Hod Clements ~ Doughboy

Hod P. Clements, a Ray City, GA veteran of World War I,  joined the US Army at Milltown (now Lakeland), GA.   He reported as ordered at Nashville, GA on September 21, 1917, along with 28 other Berrien County men, for transportation to the “mobilization camp”  at newly opened  Camp Gordon, Chamblee, GA. Clements trained at Camp Wheeler in Macon, GA before shipping overseas.

Josea Peeples "Hod" Clements, 1918, , dressed in his World War I uniform and holding his rifle.

 21 Hosea Peeples “Hod” Clements, 1918, , dressed in his World War I uniform and holding his rifle.
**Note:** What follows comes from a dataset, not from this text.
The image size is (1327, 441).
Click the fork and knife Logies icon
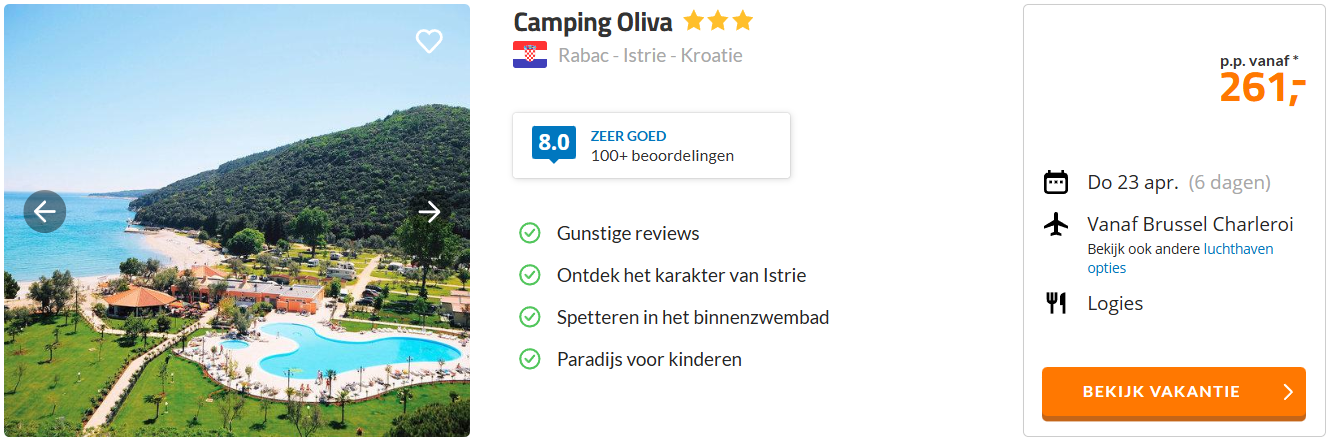[x=1056, y=303]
Vanishing Georgia, Georgia Archives, Office of Secretary of State. http://cdm.sos.state.ga.us/u?/vg2,3978

Hod served overseas from September 17, 1918 to July 5, 1919. He was assigned to Company F, 106th Engineers, a unit of the 31st  Division. Known as the Dixie Division it was made up of men from Georgia, Alabama, and Florida. The 31st was at Brest when the armistice was signed on November 11, 1918.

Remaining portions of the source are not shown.